§ **Exercise**
Rewrite every line of the material below as a numbered list, skipping any blank lines.

§ **Provided data**
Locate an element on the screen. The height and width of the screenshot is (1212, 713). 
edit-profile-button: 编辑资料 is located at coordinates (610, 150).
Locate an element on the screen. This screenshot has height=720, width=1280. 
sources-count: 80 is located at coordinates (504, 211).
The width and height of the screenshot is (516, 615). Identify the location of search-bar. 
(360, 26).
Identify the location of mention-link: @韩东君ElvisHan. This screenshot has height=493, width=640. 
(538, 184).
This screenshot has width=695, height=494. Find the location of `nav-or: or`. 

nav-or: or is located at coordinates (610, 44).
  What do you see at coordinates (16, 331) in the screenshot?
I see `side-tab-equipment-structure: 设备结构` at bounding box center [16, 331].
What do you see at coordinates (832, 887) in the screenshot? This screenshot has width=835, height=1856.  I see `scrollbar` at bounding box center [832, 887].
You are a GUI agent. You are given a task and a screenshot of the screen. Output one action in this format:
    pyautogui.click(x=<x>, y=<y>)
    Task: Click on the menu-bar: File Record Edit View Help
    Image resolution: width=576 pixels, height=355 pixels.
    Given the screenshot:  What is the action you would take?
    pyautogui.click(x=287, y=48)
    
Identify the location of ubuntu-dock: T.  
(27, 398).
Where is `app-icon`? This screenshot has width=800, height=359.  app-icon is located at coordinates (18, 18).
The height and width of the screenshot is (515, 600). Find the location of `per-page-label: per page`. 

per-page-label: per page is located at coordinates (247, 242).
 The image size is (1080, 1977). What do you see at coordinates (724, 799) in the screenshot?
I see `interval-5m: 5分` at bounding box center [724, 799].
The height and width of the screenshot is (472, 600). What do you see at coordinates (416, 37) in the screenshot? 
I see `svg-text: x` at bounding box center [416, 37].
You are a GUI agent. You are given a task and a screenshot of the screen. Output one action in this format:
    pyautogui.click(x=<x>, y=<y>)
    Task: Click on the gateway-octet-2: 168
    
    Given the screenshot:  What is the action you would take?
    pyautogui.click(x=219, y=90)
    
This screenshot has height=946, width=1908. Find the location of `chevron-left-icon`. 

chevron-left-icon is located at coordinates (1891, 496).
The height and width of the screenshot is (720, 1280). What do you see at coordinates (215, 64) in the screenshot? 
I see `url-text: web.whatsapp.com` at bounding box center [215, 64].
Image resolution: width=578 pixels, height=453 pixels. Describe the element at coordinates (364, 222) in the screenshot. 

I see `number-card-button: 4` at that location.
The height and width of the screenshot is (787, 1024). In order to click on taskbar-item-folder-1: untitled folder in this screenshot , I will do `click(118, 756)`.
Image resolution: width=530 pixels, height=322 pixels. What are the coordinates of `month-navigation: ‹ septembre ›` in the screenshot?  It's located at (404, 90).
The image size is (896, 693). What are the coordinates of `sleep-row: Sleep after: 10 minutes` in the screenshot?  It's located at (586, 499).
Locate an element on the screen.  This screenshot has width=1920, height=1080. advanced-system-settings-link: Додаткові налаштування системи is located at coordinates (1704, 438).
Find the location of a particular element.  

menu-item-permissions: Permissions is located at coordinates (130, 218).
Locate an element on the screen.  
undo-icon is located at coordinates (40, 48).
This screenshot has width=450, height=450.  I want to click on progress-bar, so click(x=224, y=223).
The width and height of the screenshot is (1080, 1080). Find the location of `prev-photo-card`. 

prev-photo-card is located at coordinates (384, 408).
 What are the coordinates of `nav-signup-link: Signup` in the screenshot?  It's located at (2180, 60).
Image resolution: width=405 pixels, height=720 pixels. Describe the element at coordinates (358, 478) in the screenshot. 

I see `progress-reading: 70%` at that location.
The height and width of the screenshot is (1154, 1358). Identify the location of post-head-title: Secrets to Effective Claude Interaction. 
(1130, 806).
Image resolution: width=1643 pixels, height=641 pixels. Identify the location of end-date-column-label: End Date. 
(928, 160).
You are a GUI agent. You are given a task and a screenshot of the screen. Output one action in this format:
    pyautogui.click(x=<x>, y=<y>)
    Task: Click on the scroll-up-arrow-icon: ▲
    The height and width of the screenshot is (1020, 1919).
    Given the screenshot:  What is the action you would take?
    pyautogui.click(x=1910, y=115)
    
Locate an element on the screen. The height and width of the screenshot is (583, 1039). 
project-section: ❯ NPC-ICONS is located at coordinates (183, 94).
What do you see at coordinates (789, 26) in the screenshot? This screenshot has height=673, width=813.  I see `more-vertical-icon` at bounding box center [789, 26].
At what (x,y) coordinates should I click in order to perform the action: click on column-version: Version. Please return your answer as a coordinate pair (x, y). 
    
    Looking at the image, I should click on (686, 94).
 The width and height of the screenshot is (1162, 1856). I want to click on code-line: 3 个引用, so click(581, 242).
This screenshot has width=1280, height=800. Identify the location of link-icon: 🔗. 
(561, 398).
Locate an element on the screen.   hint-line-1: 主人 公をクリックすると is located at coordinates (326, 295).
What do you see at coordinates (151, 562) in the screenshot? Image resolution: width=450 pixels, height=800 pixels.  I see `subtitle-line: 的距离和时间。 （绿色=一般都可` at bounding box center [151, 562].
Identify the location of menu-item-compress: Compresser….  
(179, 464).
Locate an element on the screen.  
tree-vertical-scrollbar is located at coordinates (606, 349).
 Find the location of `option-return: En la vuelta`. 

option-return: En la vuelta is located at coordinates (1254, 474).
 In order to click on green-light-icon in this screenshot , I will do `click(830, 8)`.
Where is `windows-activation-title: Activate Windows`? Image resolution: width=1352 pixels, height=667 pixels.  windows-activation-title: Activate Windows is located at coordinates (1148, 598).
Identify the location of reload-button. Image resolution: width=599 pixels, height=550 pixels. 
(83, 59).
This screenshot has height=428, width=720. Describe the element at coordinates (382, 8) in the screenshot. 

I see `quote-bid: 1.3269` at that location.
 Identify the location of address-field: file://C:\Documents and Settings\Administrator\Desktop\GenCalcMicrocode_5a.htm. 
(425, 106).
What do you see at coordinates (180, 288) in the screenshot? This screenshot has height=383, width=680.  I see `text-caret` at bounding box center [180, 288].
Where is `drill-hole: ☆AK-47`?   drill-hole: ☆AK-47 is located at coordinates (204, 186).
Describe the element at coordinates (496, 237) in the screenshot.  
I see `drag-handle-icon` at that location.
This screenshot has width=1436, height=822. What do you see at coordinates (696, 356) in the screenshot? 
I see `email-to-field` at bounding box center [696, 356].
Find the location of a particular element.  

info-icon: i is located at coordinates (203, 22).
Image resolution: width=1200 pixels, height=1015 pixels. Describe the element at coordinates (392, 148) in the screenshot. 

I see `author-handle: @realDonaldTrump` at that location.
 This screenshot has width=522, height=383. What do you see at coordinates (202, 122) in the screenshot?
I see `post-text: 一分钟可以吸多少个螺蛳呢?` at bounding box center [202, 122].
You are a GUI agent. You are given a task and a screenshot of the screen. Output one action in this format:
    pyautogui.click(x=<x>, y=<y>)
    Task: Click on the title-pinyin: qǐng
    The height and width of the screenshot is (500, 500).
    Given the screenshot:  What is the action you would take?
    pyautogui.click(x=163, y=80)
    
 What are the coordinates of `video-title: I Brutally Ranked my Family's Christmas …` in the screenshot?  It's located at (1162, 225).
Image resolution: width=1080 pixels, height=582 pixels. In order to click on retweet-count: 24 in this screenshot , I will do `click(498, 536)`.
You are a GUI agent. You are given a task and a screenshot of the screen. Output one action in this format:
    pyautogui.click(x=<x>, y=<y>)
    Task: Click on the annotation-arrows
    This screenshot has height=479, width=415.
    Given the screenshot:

§ **Response below**
1. Locate an element on the screen. The height and width of the screenshot is (1212, 713). 
2. edit-profile-button: 编辑资料 is located at coordinates (610, 150).
3. Locate an element on the screen. This screenshot has height=720, width=1280. 
4. sources-count: 80 is located at coordinates (504, 211).
5. The width and height of the screenshot is (516, 615). Identify the location of search-bar. 
6. (360, 26).
7. Identify the location of mention-link: @韩东君ElvisHan. This screenshot has height=493, width=640. 
8. (538, 184).
9. This screenshot has width=695, height=494. Find the location of `nav-or: or`. 
10. nav-or: or is located at coordinates (610, 44).
11.   What do you see at coordinates (16, 331) in the screenshot?
12. I see `side-tab-equipment-structure: 设备结构` at bounding box center [16, 331].
13. What do you see at coordinates (832, 887) in the screenshot? This screenshot has width=835, height=1856.  I see `scrollbar` at bounding box center [832, 887].
14. You are a GUI agent. You are given a task and a screenshot of the screen. Output one action in this format:
15.     pyautogui.click(x=<x>, y=<y>)
16.     Task: Click on the menu-bar: File Record Edit View Help
17.     Image resolution: width=576 pixels, height=355 pixels.
18.     Given the screenshot:  What is the action you would take?
19.     pyautogui.click(x=287, y=48)
20. Identify the location of ubuntu-dock: T.  
21. (27, 398).
22. Where is `app-icon`? This screenshot has width=800, height=359.  app-icon is located at coordinates (18, 18).
23. The height and width of the screenshot is (515, 600). Find the location of `per-page-label: per page`. 
24. per-page-label: per page is located at coordinates (247, 242).
25.  The image size is (1080, 1977). What do you see at coordinates (724, 799) in the screenshot?
26. I see `interval-5m: 5分` at bounding box center [724, 799].
27. The height and width of the screenshot is (472, 600). What do you see at coordinates (416, 37) in the screenshot? 
28. I see `svg-text: x` at bounding box center [416, 37].
29. You are a GUI agent. You are given a task and a screenshot of the screen. Output one action in this format:
30.     pyautogui.click(x=<x>, y=<y>)
31.     Task: Click on the gateway-octet-2: 168
32.     Given the screenshot:  What is the action you would take?
33.     pyautogui.click(x=219, y=90)
34. This screenshot has height=946, width=1908. Find the location of `chevron-left-icon`. 
35. chevron-left-icon is located at coordinates (1891, 496).
36. The height and width of the screenshot is (720, 1280). What do you see at coordinates (215, 64) in the screenshot? 
37. I see `url-text: web.whatsapp.com` at bounding box center [215, 64].
38. Image resolution: width=578 pixels, height=453 pixels. Describe the element at coordinates (364, 222) in the screenshot. 
39. I see `number-card-button: 4` at that location.
40. The height and width of the screenshot is (787, 1024). In order to click on taskbar-item-folder-1: untitled folder in this screenshot , I will do `click(118, 756)`.
41. Image resolution: width=530 pixels, height=322 pixels. What are the coordinates of `month-navigation: ‹ septembre ›` in the screenshot?  It's located at (404, 90).
42. The image size is (896, 693). What are the coordinates of `sleep-row: Sleep after: 10 minutes` in the screenshot?  It's located at (586, 499).
43. Locate an element on the screen.  This screenshot has width=1920, height=1080. advanced-system-settings-link: Додаткові налаштування системи is located at coordinates (1704, 438).
44. Find the location of a particular element.  
45. menu-item-permissions: Permissions is located at coordinates (130, 218).
46. Locate an element on the screen.  
47. undo-icon is located at coordinates (40, 48).
48. This screenshot has width=450, height=450.  I want to click on progress-bar, so click(x=224, y=223).
49. The width and height of the screenshot is (1080, 1080). Find the location of `prev-photo-card`. 
50. prev-photo-card is located at coordinates (384, 408).
51.  What are the coordinates of `nav-signup-link: Signup` in the screenshot?  It's located at (2180, 60).
52. Image resolution: width=405 pixels, height=720 pixels. Describe the element at coordinates (358, 478) in the screenshot. 
53. I see `progress-reading: 70%` at that location.
54. The height and width of the screenshot is (1154, 1358). Identify the location of post-head-title: Secrets to Effective Claude Interaction. 
55. (1130, 806).
56. Image resolution: width=1643 pixels, height=641 pixels. Identify the location of end-date-column-label: End Date. 
57. (928, 160).
58. You are a GUI agent. You are given a task and a screenshot of the screen. Output one action in this format:
59.     pyautogui.click(x=<x>, y=<y>)
60.     Task: Click on the scroll-up-arrow-icon: ▲
61.     The height and width of the screenshot is (1020, 1919).
62.     Given the screenshot:  What is the action you would take?
63.     pyautogui.click(x=1910, y=115)
64. Locate an element on the screen. The height and width of the screenshot is (583, 1039). 
65. project-section: ❯ NPC-ICONS is located at coordinates (183, 94).
66. What do you see at coordinates (789, 26) in the screenshot? This screenshot has height=673, width=813.  I see `more-vertical-icon` at bounding box center [789, 26].
67. At what (x,y) coordinates should I click in order to perform the action: click on column-version: Version. Please return your answer as a coordinate pair (x, y). 
68.     Looking at the image, I should click on (686, 94).
69.  The width and height of the screenshot is (1162, 1856). I want to click on code-line: 3 个引用, so click(581, 242).
70. This screenshot has width=1280, height=800. Identify the location of link-icon: 🔗. 
71. (561, 398).
72. Locate an element on the screen.   hint-line-1: 主人 公をクリックすると is located at coordinates (326, 295).
73. What do you see at coordinates (151, 562) in the screenshot? Image resolution: width=450 pixels, height=800 pixels.  I see `subtitle-line: 的距离和时间。 （绿色=一般都可` at bounding box center [151, 562].
74. Identify the location of menu-item-compress: Compresser….  
75. (179, 464).
76. Locate an element on the screen.  
77. tree-vertical-scrollbar is located at coordinates (606, 349).
78.  Find the location of `option-return: En la vuelta`. 
79. option-return: En la vuelta is located at coordinates (1254, 474).
80.  In order to click on green-light-icon in this screenshot , I will do `click(830, 8)`.
81. Where is `windows-activation-title: Activate Windows`? Image resolution: width=1352 pixels, height=667 pixels.  windows-activation-title: Activate Windows is located at coordinates (1148, 598).
82. Identify the location of reload-button. Image resolution: width=599 pixels, height=550 pixels. 
83. (83, 59).
84. This screenshot has height=428, width=720. Describe the element at coordinates (382, 8) in the screenshot. 
85. I see `quote-bid: 1.3269` at that location.
86.  Identify the location of address-field: file://C:\Documents and Settings\Administrator\Desktop\GenCalcMicrocode_5a.htm. 
87. (425, 106).
88. What do you see at coordinates (180, 288) in the screenshot? This screenshot has height=383, width=680.  I see `text-caret` at bounding box center [180, 288].
89. Where is `drill-hole: ☆AK-47`?   drill-hole: ☆AK-47 is located at coordinates (204, 186).
90. Describe the element at coordinates (496, 237) in the screenshot.  
91. I see `drag-handle-icon` at that location.
92. This screenshot has width=1436, height=822. What do you see at coordinates (696, 356) in the screenshot? 
93. I see `email-to-field` at bounding box center [696, 356].
94. Find the location of a particular element.  
95. info-icon: i is located at coordinates (203, 22).
96. Image resolution: width=1200 pixels, height=1015 pixels. Describe the element at coordinates (392, 148) in the screenshot. 
97. I see `author-handle: @realDonaldTrump` at that location.
98.  This screenshot has width=522, height=383. What do you see at coordinates (202, 122) in the screenshot?
99. I see `post-text: 一分钟可以吸多少个螺蛳呢?` at bounding box center [202, 122].
100. You are a GUI agent. You are given a task and a screenshot of the screen. Output one action in this format:
101.     pyautogui.click(x=<x>, y=<y>)
102.     Task: Click on the title-pinyin: qǐng
103.     The height and width of the screenshot is (500, 500).
104.     Given the screenshot:  What is the action you would take?
105.     pyautogui.click(x=163, y=80)
106.  What are the coordinates of `video-title: I Brutally Ranked my Family's Christmas …` in the screenshot?  It's located at (1162, 225).
107. Image resolution: width=1080 pixels, height=582 pixels. In order to click on retweet-count: 24 in this screenshot , I will do `click(498, 536)`.
108. You are a GUI agent. You are given a task and a screenshot of the screen. Output one action in this format:
109.     pyautogui.click(x=<x>, y=<y>)
110.     Task: Click on the annotation-arrows
111.     This screenshot has height=479, width=415.
112.     Given the screenshot:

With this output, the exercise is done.